_Page excerpt_.
## Start

Longest Increasing Substring is the most common question asked in DSA interviews. But if we modify this question in a 2D array and find the Longest Increasing Path in the matrix it uses the same concept. In this article, we will learn how to find the Longest Increasing Path using Dynamic Programming.
Longest Increasing Path in a Matrix Problem
The problem is that you are given a matrix of size (n*m) where n is the size of rows in that matrix and m is the size of the column in that matrix. You have to find the length of the longest increasing path in that matrix by starting from any index and taking any adjacent move i.e. you can move up, down, right, and left while in the matrix.
Consider an example you are given a matrix below and also shown its Longest increasing path:
In this case, the length is 7
Note: You can only move in all four directions which is adjacent to the cell for example if you are at cell no c(2,2) you can move to c(2,1), c(1,2), c(3,1), c(2,3) you cannot move diagonally i.e. you cannot move c(1,1) or c(3,3), etc.
Naive Recursive Approach
The first approach that comes to mind is to go at every cell of the matrix and then keep on going till we find some greater value than it and if at some place there is no place to move further backtrack i.e. go to the previous place and repeat the process.

## End

_Data records_.
## Start

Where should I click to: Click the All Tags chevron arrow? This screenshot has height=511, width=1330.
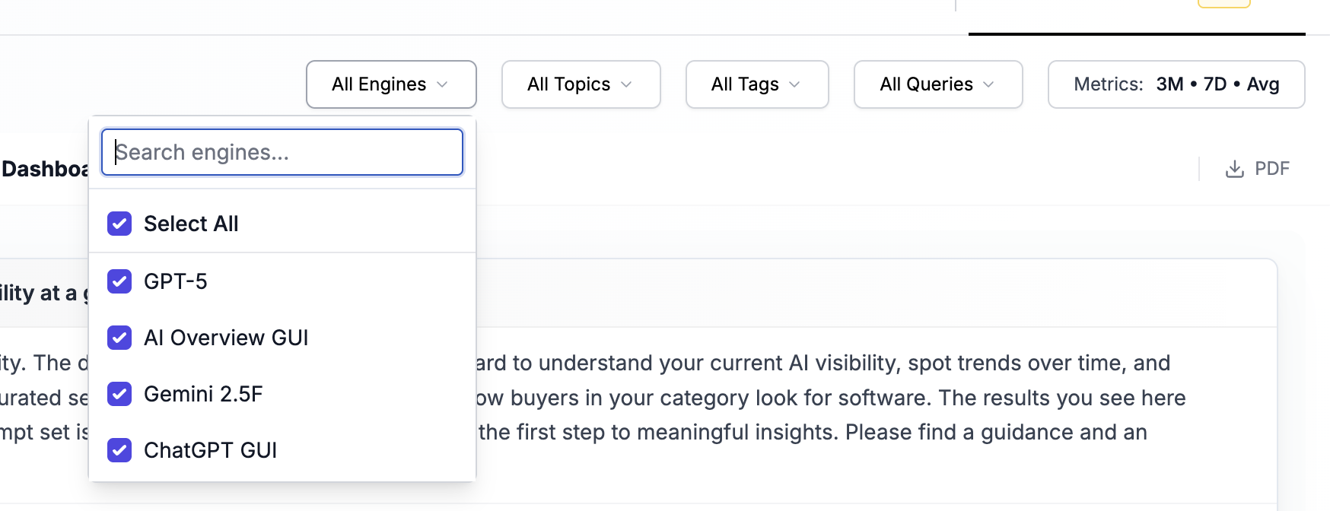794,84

## End
## Start

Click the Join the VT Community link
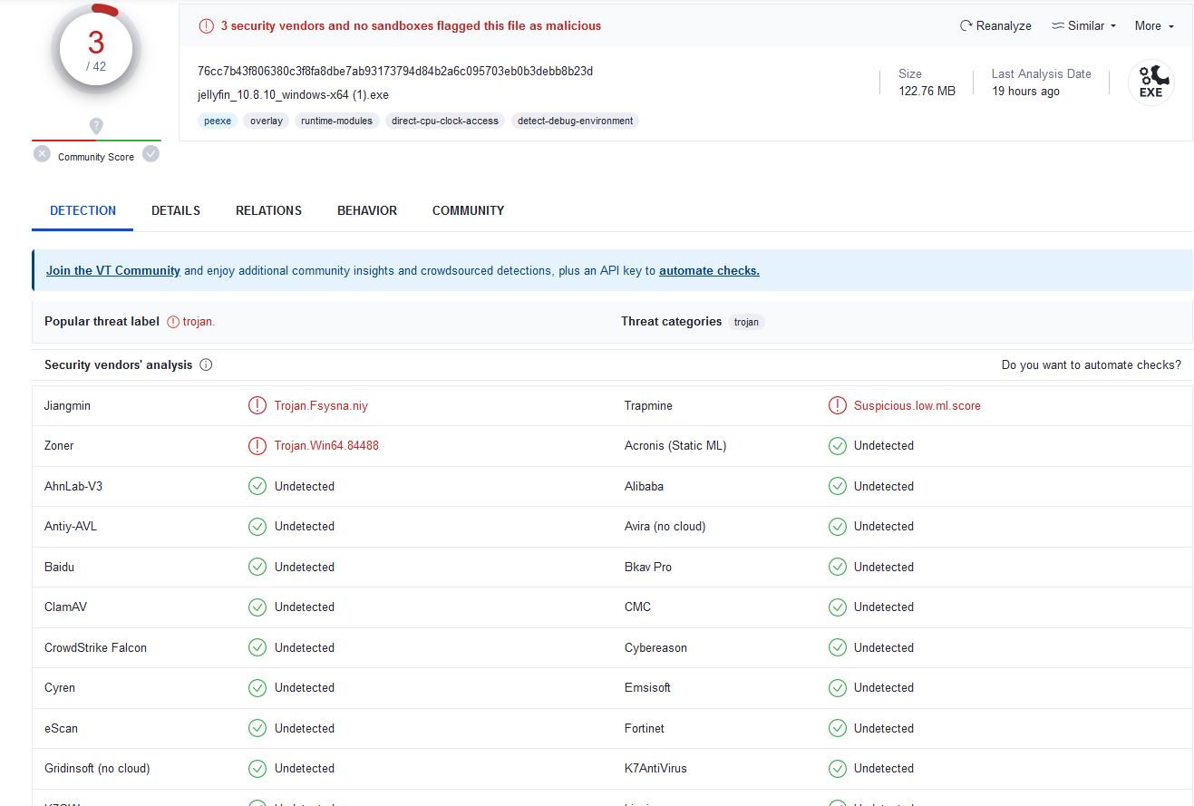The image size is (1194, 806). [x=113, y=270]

## End

_Written task_.
According to the article on the longest increasing path in a matrix, which technique will the article use to find that path?

_Answer below_.
Dynamic Programming.